DETAILED DESCRIPTION OF EXEMPLARY EMBODIMENTS OF THE INVENTION
[0024] Additional understanding of the invention can be obtained by
reference to the following detailed description of exemplary
embodiments in conjunction with review of the appended drawings.
The detailed description and drawings are intended merely to
describe exemplary embodiments of the invention, and are in no way
intended to limit the scope of the invention. Rather, the detailed
description and drawings serve to enable one of ordinary skill in
the relevant art to make and use the invention.
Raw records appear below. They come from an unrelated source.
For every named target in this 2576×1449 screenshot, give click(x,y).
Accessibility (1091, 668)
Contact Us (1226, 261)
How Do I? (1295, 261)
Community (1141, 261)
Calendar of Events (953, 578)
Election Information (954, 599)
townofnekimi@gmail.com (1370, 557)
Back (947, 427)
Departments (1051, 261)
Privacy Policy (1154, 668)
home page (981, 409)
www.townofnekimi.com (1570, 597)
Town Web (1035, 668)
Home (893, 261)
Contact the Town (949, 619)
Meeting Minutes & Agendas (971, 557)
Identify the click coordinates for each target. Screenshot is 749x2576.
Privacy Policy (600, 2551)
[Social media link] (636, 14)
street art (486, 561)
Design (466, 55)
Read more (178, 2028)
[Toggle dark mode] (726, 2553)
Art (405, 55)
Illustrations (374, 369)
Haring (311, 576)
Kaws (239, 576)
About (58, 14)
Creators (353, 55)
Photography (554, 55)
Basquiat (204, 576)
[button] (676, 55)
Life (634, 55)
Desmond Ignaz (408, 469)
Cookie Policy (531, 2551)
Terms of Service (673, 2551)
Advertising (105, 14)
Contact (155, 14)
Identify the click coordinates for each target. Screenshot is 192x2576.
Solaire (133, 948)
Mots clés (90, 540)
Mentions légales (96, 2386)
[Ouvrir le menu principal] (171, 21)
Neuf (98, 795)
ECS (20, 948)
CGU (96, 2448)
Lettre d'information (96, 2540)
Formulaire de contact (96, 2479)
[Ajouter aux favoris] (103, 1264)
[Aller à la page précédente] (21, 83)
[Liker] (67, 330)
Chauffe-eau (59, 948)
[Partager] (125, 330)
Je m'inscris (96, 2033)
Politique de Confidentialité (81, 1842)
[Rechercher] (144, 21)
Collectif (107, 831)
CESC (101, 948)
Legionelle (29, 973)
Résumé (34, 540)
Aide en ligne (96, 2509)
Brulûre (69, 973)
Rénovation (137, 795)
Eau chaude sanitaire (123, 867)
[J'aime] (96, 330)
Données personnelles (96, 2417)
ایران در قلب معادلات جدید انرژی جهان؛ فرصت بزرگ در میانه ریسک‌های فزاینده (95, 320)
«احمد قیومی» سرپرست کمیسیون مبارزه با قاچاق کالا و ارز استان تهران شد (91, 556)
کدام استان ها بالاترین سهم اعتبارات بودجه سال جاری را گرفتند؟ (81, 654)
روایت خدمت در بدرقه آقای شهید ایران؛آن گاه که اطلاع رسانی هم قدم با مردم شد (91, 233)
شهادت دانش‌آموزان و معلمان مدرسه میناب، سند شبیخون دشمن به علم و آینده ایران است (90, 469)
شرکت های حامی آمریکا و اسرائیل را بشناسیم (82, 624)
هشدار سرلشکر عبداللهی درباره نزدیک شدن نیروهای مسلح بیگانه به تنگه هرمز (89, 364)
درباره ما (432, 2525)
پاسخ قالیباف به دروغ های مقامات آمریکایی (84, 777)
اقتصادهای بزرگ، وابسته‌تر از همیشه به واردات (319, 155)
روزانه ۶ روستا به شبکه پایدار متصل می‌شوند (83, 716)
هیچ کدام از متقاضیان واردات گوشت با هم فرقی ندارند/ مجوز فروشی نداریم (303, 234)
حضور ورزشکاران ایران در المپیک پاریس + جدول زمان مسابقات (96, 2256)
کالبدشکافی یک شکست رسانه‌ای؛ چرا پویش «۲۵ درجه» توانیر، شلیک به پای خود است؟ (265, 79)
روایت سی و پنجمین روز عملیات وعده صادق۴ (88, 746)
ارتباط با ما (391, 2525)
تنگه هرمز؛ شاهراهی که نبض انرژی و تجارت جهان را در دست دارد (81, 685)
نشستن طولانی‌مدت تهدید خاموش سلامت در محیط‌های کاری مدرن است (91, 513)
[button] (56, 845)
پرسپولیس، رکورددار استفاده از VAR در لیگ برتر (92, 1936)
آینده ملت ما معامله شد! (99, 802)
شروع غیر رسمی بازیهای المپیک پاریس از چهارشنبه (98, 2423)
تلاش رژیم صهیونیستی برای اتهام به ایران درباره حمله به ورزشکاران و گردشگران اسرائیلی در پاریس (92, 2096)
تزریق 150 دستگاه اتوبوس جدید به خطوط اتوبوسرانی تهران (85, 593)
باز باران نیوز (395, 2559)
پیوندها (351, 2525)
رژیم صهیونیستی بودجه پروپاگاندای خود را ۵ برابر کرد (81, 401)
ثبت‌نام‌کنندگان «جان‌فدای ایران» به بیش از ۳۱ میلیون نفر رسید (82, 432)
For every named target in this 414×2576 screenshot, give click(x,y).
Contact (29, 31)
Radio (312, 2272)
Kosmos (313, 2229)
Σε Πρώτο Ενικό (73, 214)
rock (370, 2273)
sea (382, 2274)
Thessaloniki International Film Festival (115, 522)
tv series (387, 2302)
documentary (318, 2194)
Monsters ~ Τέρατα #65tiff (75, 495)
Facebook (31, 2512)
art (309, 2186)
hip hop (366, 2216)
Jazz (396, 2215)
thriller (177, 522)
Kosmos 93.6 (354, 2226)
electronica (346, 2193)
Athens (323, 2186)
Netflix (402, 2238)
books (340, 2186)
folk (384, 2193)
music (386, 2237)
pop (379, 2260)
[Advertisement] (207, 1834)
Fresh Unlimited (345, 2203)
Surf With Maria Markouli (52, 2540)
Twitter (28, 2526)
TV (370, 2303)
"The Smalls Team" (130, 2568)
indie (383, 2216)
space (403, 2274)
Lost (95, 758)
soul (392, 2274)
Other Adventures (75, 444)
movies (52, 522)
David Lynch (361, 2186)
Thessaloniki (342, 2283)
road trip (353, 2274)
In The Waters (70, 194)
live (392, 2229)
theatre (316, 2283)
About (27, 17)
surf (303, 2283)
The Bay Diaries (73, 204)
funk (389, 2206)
[0025] FIG. 1 illustrates a medical device 10 for use in the
methods of the invention. The medical device 10 comprises a sheath
12, a dilator 14, and an intraluminal medical device 16. The sheath
12 defines a lumen 18 and the dilator 14 is disposed therein. The
intraluminal medical device 16 is disposed on the dilator 14 at a
chamber section 20. The sheath 12 can further include a connector
22, which will be described more fully below, and various other
functional components, such as access port 24.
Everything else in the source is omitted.